-- MATERIAL FOR THE TASK follows --

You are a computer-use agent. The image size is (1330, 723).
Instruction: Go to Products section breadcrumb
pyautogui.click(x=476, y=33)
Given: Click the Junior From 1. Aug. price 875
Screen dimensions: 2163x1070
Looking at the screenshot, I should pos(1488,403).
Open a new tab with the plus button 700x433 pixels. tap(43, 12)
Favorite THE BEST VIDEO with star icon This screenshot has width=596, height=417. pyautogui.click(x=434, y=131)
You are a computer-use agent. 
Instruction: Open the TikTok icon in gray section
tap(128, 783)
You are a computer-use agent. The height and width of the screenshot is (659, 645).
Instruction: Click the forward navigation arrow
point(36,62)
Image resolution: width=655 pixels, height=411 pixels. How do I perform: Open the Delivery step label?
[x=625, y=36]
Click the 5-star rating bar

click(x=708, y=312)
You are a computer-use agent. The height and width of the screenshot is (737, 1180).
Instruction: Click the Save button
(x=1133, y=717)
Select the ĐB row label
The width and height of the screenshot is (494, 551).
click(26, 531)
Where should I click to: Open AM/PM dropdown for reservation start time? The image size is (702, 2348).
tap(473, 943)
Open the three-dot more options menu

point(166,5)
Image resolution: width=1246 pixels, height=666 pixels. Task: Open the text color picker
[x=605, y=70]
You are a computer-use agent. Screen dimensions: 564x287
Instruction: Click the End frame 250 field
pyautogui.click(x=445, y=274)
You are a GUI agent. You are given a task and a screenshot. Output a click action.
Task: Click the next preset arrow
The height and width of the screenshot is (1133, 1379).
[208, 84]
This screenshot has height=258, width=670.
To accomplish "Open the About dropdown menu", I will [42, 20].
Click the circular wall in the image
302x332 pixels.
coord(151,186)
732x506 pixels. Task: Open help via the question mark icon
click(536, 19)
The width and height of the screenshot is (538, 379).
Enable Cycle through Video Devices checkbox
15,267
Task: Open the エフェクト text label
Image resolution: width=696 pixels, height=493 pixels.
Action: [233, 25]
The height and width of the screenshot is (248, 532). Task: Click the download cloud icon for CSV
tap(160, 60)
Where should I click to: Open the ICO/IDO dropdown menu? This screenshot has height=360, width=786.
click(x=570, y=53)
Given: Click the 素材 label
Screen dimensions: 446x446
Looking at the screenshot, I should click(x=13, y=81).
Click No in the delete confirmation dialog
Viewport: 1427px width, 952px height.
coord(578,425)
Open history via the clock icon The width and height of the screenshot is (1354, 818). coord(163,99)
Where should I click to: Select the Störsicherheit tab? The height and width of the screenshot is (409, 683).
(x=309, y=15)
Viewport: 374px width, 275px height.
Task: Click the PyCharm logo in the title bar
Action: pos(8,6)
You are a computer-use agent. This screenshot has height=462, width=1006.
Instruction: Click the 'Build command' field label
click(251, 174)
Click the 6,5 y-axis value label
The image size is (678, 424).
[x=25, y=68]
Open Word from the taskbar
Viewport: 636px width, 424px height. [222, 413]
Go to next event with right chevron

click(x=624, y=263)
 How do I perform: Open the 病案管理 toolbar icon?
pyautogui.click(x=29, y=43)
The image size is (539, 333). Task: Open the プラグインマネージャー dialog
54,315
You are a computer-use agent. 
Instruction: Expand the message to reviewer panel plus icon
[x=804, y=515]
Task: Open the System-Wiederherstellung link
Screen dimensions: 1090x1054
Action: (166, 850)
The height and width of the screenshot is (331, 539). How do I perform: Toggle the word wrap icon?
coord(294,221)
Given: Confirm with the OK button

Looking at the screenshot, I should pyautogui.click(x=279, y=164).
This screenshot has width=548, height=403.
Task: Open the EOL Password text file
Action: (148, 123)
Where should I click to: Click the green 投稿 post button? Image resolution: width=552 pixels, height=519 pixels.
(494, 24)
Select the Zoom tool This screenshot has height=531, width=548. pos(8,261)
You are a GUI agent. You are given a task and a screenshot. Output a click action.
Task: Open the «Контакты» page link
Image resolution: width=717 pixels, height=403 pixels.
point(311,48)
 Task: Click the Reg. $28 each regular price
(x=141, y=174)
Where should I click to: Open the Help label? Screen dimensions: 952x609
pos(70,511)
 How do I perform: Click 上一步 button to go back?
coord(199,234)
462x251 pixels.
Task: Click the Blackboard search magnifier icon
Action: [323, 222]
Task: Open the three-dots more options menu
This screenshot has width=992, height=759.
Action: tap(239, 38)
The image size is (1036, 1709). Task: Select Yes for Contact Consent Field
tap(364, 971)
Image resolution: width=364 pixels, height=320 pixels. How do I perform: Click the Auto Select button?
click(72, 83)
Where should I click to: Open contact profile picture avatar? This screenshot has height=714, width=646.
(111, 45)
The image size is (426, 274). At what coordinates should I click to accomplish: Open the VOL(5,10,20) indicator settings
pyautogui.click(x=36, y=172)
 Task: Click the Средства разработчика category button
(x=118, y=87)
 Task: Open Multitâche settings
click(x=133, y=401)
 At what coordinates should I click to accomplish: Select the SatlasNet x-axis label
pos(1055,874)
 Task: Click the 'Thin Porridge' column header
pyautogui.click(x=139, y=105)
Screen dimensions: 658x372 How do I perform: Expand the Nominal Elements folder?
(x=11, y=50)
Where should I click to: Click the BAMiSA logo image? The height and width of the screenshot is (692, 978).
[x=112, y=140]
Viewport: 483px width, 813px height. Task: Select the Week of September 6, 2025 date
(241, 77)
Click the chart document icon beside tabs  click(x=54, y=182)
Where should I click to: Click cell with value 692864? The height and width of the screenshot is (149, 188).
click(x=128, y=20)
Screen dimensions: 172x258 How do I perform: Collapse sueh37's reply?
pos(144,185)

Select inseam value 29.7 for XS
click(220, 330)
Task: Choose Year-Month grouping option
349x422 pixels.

-- MATERIAL FOR THE TASK concluded --

*PROMPT:* An exact copy of every record is needed.

*TASK RESULT:*
You are a computer-use agent. The image size is (1330, 723).
Instruction: Go to Products section breadcrumb
pyautogui.click(x=476, y=33)
Given: Click the Junior From 1. Aug. price 875
Screen dimensions: 2163x1070
Looking at the screenshot, I should pos(1488,403).
Open a new tab with the plus button 700x433 pixels. tap(43, 12)
Favorite THE BEST VIDEO with star icon This screenshot has width=596, height=417. pyautogui.click(x=434, y=131)
You are a computer-use agent. 
Instruction: Open the TikTok icon in gray section
tap(128, 783)
You are a computer-use agent. The height and width of the screenshot is (659, 645).
Instruction: Click the forward navigation arrow
point(36,62)
Image resolution: width=655 pixels, height=411 pixels. How do I perform: Open the Delivery step label?
[x=625, y=36]
Click the 5-star rating bar

click(x=708, y=312)
You are a computer-use agent. The height and width of the screenshot is (737, 1180).
Instruction: Click the Save button
(x=1133, y=717)
Select the ĐB row label
The width and height of the screenshot is (494, 551).
click(26, 531)
Where should I click to: Open AM/PM dropdown for reservation start time? The image size is (702, 2348).
tap(473, 943)
Open the three-dot more options menu

point(166,5)
Image resolution: width=1246 pixels, height=666 pixels. Task: Open the text color picker
[x=605, y=70]
You are a computer-use agent. Screen dimensions: 564x287
Instruction: Click the End frame 250 field
pyautogui.click(x=445, y=274)
You are a GUI agent. You are given a task and a screenshot. Output a click action.
Task: Click the next preset arrow
The height and width of the screenshot is (1133, 1379).
[208, 84]
This screenshot has height=258, width=670.
To accomplish "Open the About dropdown menu", I will [42, 20].
Click the circular wall in the image
302x332 pixels.
coord(151,186)
732x506 pixels. Task: Open help via the question mark icon
click(536, 19)
The width and height of the screenshot is (538, 379).
Enable Cycle through Video Devices checkbox
15,267
Task: Open the エフェクト text label
Image resolution: width=696 pixels, height=493 pixels.
Action: [233, 25]
The height and width of the screenshot is (248, 532). Task: Click the download cloud icon for CSV
tap(160, 60)
Where should I click to: Open the ICO/IDO dropdown menu? This screenshot has height=360, width=786.
click(x=570, y=53)
Given: Click the 素材 label
Screen dimensions: 446x446
Looking at the screenshot, I should click(x=13, y=81).
Click No in the delete confirmation dialog
Viewport: 1427px width, 952px height.
coord(578,425)
Open history via the clock icon The width and height of the screenshot is (1354, 818). coord(163,99)
Where should I click to: Select the Störsicherheit tab? The height and width of the screenshot is (409, 683).
(x=309, y=15)
Viewport: 374px width, 275px height.
Task: Click the PyCharm logo in the title bar
Action: pos(8,6)
You are a computer-use agent. This screenshot has height=462, width=1006.
Instruction: Click the 'Build command' field label
click(251, 174)
Click the 6,5 y-axis value label
The image size is (678, 424).
[x=25, y=68]
Open Word from the taskbar
Viewport: 636px width, 424px height. [222, 413]
Go to next event with right chevron

click(x=624, y=263)
 How do I perform: Open the 病案管理 toolbar icon?
pyautogui.click(x=29, y=43)
The image size is (539, 333). Task: Open the プラグインマネージャー dialog
54,315
You are a computer-use agent. 
Instruction: Expand the message to reviewer panel plus icon
[x=804, y=515]
Task: Open the System-Wiederherstellung link
Screen dimensions: 1090x1054
Action: (166, 850)
The height and width of the screenshot is (331, 539). How do I perform: Toggle the word wrap icon?
coord(294,221)
Given: Confirm with the OK button

Looking at the screenshot, I should pyautogui.click(x=279, y=164).
This screenshot has width=548, height=403.
Task: Open the EOL Password text file
Action: (148, 123)
Where should I click to: Click the green 投稿 post button? Image resolution: width=552 pixels, height=519 pixels.
(494, 24)
Select the Zoom tool This screenshot has height=531, width=548. pos(8,261)
You are a GUI agent. You are given a task and a screenshot. Output a click action.
Task: Open the «Контакты» page link
Image resolution: width=717 pixels, height=403 pixels.
point(311,48)
 Task: Click the Reg. $28 each regular price
(x=141, y=174)
Where should I click to: Open the Help label? Screen dimensions: 952x609
pos(70,511)
 How do I perform: Click 上一步 button to go back?
coord(199,234)
462x251 pixels.
Task: Click the Blackboard search magnifier icon
Action: [323, 222]
Task: Open the three-dots more options menu
This screenshot has width=992, height=759.
Action: tap(239, 38)
The image size is (1036, 1709). Task: Select Yes for Contact Consent Field
tap(364, 971)
Image resolution: width=364 pixels, height=320 pixels. How do I perform: Click the Auto Select button?
click(72, 83)
Where should I click to: Open contact profile picture avatar? This screenshot has height=714, width=646.
(111, 45)
The image size is (426, 274). At what coordinates should I click to accomplish: Open the VOL(5,10,20) indicator settings
pyautogui.click(x=36, y=172)
 Task: Click the Средства разработчика category button
(x=118, y=87)
 Task: Open Multitâche settings
click(x=133, y=401)
 At what coordinates should I click to accomplish: Select the SatlasNet x-axis label
pos(1055,874)
 Task: Click the 'Thin Porridge' column header
pyautogui.click(x=139, y=105)
Screen dimensions: 658x372 How do I perform: Expand the Nominal Elements folder?
(x=11, y=50)
Where should I click to: Click the BAMiSA logo image? The height and width of the screenshot is (692, 978).
[x=112, y=140]
Viewport: 483px width, 813px height. Task: Select the Week of September 6, 2025 date
(241, 77)
Click the chart document icon beside tabs  click(x=54, y=182)
Where should I click to: Click cell with value 692864? The height and width of the screenshot is (149, 188).
click(x=128, y=20)
Screen dimensions: 172x258 How do I perform: Collapse sueh37's reply?
pos(144,185)

Select inseam value 29.7 for XS
click(220, 330)
Task: Choose Year-Month grouping option
349x422 pixels.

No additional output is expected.